Stored data
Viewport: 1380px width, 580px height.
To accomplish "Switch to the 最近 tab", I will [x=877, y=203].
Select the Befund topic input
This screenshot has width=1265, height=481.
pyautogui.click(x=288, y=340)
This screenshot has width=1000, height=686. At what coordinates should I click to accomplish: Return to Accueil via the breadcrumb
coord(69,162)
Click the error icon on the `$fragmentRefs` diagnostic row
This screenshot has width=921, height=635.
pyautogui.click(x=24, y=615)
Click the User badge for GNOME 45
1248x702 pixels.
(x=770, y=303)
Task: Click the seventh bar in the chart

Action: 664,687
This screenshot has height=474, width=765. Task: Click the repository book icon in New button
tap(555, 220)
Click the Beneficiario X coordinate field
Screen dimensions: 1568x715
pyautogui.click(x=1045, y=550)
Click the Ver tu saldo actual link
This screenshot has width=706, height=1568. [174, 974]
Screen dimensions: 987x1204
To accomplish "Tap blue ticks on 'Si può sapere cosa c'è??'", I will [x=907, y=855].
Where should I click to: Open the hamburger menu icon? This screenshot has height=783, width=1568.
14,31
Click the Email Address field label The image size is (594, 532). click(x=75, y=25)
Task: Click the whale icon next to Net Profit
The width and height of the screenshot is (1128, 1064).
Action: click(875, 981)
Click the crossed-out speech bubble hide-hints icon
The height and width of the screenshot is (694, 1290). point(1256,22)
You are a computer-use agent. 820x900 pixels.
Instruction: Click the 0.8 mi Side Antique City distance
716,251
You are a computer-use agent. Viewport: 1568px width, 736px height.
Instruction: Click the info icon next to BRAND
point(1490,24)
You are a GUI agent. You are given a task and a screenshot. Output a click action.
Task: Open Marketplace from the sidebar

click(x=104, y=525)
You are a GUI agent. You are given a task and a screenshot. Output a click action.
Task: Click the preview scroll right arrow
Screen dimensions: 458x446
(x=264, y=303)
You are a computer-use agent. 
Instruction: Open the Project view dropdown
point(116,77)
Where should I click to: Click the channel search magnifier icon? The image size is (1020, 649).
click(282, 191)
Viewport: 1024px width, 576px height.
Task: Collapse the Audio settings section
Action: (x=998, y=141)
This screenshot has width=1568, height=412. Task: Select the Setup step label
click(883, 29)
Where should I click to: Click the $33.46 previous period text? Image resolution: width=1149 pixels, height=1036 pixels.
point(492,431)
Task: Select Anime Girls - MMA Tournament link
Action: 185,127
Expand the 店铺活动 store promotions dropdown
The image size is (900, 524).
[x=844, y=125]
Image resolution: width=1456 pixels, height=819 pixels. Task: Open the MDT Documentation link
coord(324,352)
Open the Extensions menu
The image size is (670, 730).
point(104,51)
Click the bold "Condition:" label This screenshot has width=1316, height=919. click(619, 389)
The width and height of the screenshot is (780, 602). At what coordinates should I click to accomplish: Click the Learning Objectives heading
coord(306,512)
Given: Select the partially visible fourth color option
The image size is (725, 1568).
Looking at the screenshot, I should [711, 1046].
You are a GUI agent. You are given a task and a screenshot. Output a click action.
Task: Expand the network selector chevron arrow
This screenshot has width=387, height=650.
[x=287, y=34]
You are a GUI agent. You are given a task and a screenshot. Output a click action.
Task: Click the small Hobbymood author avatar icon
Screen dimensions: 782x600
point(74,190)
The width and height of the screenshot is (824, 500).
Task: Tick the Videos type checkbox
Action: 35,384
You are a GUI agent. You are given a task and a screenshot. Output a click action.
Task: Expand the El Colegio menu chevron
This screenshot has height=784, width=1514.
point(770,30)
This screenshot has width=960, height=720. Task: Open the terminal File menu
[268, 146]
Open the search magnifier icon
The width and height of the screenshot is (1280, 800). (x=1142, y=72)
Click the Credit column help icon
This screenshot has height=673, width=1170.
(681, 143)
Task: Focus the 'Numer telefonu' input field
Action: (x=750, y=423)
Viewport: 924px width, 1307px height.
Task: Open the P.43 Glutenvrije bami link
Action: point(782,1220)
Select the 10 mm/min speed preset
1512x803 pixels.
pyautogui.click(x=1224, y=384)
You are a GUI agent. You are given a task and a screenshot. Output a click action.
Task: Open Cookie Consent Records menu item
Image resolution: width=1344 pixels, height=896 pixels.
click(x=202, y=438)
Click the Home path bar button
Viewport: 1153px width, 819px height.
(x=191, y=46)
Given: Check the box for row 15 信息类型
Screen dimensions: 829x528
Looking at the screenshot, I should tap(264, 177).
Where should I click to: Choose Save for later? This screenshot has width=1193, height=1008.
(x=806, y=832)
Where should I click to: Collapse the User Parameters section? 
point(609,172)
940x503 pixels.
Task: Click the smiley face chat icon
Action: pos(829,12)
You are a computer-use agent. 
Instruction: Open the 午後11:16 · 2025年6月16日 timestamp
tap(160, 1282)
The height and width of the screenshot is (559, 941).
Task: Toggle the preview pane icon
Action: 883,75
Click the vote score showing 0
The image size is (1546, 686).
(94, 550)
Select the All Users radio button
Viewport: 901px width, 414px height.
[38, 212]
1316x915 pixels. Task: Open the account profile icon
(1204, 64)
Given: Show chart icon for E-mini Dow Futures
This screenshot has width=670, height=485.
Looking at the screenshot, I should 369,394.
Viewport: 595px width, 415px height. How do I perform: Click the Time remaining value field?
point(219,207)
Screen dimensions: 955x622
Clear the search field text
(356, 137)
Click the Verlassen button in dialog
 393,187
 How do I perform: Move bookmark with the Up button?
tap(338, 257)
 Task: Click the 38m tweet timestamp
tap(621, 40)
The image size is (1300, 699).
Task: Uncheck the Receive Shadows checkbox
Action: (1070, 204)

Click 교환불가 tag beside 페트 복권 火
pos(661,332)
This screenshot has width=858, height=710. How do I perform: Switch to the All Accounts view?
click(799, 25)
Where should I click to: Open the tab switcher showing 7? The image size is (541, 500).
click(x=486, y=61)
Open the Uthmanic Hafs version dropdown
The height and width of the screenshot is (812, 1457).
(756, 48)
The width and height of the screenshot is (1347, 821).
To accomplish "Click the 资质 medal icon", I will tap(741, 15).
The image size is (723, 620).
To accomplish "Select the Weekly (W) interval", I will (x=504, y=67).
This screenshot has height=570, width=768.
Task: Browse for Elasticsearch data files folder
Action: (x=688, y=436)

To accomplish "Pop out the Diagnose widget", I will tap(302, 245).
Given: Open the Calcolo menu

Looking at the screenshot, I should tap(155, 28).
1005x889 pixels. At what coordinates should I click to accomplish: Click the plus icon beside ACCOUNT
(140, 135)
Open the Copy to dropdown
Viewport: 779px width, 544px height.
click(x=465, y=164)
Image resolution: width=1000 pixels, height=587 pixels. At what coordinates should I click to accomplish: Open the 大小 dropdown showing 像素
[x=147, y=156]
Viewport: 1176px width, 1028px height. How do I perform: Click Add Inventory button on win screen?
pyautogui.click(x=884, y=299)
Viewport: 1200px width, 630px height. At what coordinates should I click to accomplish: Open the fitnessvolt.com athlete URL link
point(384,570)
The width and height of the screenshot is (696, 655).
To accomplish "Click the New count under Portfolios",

What is needed. Tell how many lines in the records above contain "computer", giving the number and no other words.

Answer section. 4